Augstein findet es schade, 1968 noch zu klein zum Rebellieren gewesen zu sein. Darauf Aly: "Das glaube ich. Daran leiden Sie noch heute."
Mir fällt sofort der Satz aus Elfriede Jelineks Theaterstück Ulrike Maria Stuart ein: "Ach wie gerne hätten wir die ideologischen Apparate selber noch erlebt."
Aly hat einen Punkt: Die Auseinandersetzung mit Auschwitz findet 68 praktisch bei den protestierenden Studenten nicht statt. Theweleit widerspricht ihm energisch, aber ihm gelingt es nicht, wirklich gegen Aly anzukommen. Er zitiert laufend Schriftstücke und Dokumentationen von SDS-Mitgliedern, die lange vor 1967/68 erschienen sind. Als Aly ihn darauf hinweist, meint er nur: "Deshalb wir das 68 doch nicht im Kopf gelöscht." Das haben sie tatsächlich nicht, sie haben nur in ihrer Wahrnehmung, wie Aly richtigerweise anmerkt, den Faschismus nach Washington verlegt. Dann benutzt Aly auch noch einen geschickten Trick an, indem er Klaus Theweleit von dessen Werk Männerphantasien vorschwärmt, was den recht hilflos aussehen lässt, und schließlich argumentiert er, daß die in diesem Buch beschriebenen Charakterstrukturen doch bis 68 überlebt hätten. Was Theweleit selbst am besten wissen müßte.

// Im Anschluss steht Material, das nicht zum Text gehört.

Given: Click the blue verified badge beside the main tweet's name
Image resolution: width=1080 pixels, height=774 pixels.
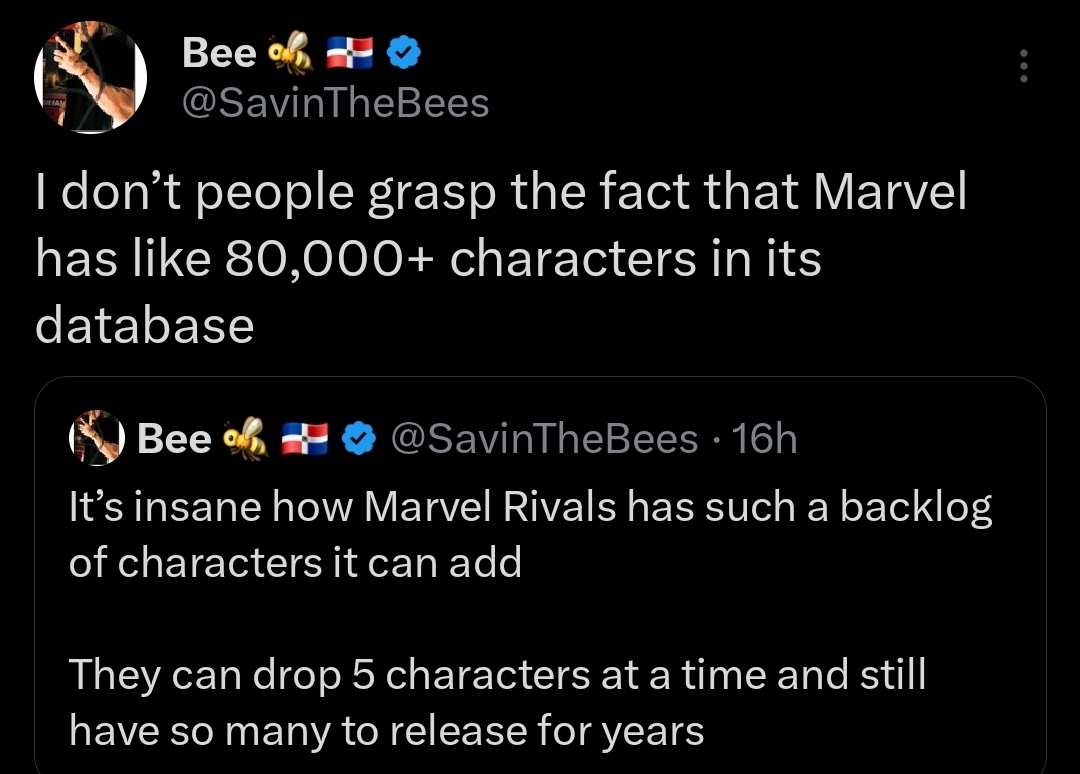Looking at the screenshot, I should [403, 53].
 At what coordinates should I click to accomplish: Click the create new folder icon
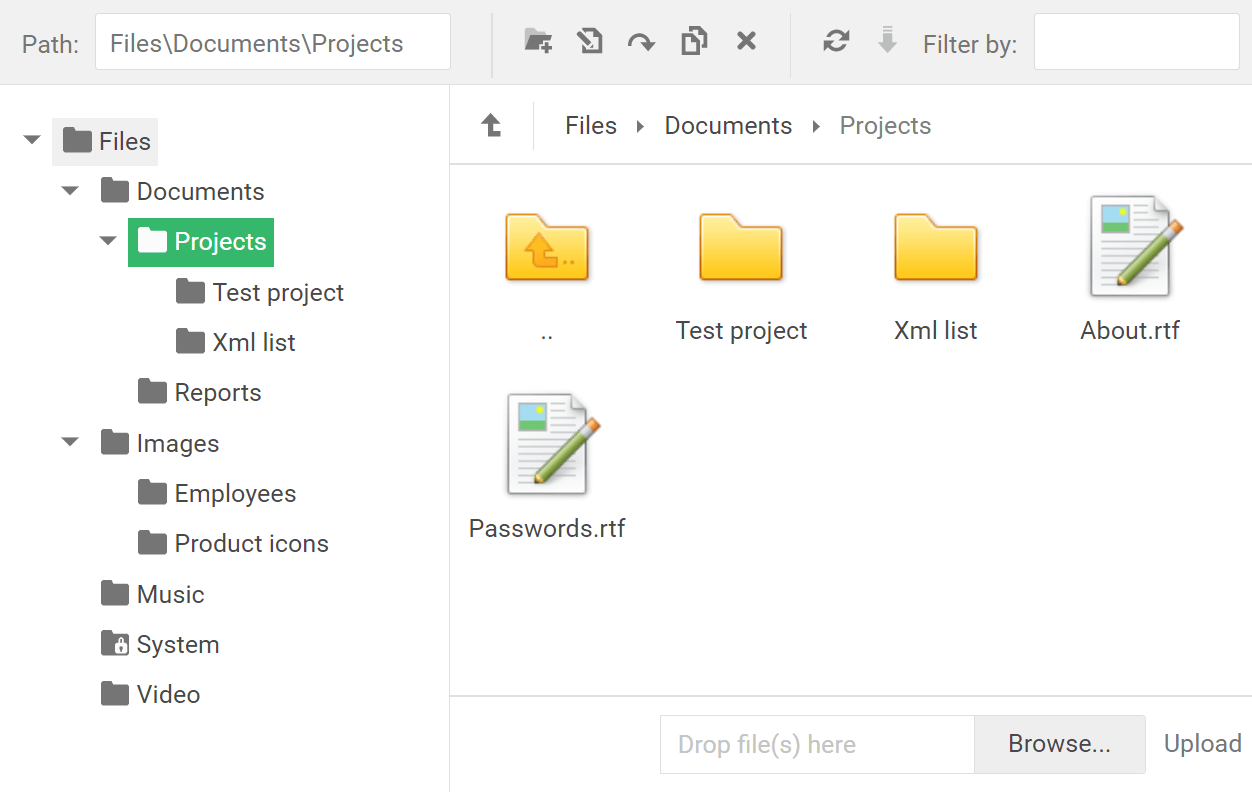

Es geht ein wenig hin und her über das das gesellschaftliche Klima und den Anlaß zum Protest in der Mitte der 60er Jahre. Veiel versucht sich zwischen Aly und Theweleit zu positionieren und beiden recht zu geben. Der Habermas-Jünger Honneth redet nur so ein bißchen vor sich hin und schafft es nach meiner Auffassung nicht, eine einzige hervorstechende Aussage zu machen. Alys Vergleich der Studentenbewegung mit den Nazis (Theweleit: "Es hat mit Sicherheit keine 33er gegeben") wird kaum thematisiert, Alys Buchtitel, der nun wirklich für sich spricht, nach meiner Erinnerung kein einziges Mal diskutiert. So steht der Historiker schließlich als argumentativer Sieger da. Und die 68er bei weiteren Angehörigen jüngerer Generationen als Nazis ohne Machtergreifung.